Sometime last autumn my friends, Harold Eyster and his sister Artemis Eyster, enthusiastically told me about this book. In Artemis's words, "it's the best book I've ever read." Coming from Artemis, this is quite an endorsement. Using different words, her brother concurred. So, I tucked the title away in my head. Sometime, around Christmas, for whatever reason and in whatever context, I mentioned this book to my friend, Tim McKay. Tim had also read the book and had equally high praise for it. So, in the beginning of January I ordered Illumination in the Flatwoods by Joe Hutto, copyright 1995 by The Lyons Press from Amazon. Cost - no kidding -$0.01, shipping $3.99. After being shipped via China, it finally arrived in my mailbox. I am on page 207 of 238 pages and I can recommend this book before even finishing and without giving away the ending.
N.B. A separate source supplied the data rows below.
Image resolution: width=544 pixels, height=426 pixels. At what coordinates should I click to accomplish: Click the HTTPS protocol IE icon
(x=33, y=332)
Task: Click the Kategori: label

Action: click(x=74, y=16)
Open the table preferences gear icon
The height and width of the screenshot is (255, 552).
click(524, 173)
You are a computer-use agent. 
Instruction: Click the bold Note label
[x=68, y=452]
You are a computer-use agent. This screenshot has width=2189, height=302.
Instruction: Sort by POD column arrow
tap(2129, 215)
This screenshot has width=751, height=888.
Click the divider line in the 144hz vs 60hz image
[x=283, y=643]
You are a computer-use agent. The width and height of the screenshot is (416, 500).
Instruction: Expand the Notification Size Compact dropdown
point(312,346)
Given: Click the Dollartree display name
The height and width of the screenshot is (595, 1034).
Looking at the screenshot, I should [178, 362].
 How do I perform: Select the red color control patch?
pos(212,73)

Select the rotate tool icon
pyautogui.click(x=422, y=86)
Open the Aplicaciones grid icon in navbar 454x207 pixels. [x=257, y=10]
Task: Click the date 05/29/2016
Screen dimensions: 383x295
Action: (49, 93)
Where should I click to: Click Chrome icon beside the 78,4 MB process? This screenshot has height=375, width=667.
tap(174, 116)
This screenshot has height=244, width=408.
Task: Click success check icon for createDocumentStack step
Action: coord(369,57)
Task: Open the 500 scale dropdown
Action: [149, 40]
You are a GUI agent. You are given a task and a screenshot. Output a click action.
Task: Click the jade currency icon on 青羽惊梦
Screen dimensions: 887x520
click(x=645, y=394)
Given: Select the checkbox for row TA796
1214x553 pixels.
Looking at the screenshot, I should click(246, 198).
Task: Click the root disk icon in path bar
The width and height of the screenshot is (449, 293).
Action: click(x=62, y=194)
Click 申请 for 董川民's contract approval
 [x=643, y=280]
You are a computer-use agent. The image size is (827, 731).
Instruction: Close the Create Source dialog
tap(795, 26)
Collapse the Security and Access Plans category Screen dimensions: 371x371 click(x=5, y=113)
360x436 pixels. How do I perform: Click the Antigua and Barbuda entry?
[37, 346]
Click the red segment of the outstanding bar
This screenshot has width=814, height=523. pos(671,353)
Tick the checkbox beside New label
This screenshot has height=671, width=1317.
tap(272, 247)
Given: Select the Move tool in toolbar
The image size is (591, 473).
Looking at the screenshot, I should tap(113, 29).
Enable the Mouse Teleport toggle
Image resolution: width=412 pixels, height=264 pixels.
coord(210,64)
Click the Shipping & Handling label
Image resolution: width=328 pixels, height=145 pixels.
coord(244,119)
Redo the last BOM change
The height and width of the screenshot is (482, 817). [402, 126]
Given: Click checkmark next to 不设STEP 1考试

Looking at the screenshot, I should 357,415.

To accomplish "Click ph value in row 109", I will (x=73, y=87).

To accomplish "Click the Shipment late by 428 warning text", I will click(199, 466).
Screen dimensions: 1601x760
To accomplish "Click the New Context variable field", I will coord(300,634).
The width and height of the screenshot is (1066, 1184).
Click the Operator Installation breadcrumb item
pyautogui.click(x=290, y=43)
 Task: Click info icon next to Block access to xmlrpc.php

Joe Hutto is a naturalist who hatches and imprints wild turkey poults. In journal format, he takes the reader through his daily experience of parenting these young turkeys. His describes the highs and lows of this experience without passion or drama. In addition to his fine writing, Mr. Hutto is an accomplished artist. The black and white drawings spread throughout the book are as fine and detailed as a photograph. He also, in 2-1/2 pages, gives one of the clearest descriptions I have read about the ravages of habitat destruction.
I own up to having previously thought of wild turkeys as being rather uninteresting or unexciting when I see them in the field. This book has led me to an enlightened view of the wild turkey and I can recommend Illumination in the Flatwoods to you as enthusiastically as Artemis, Harold and Tim recommended it to me. Don't be thinking that wild turkeys are boring. That would be wrong.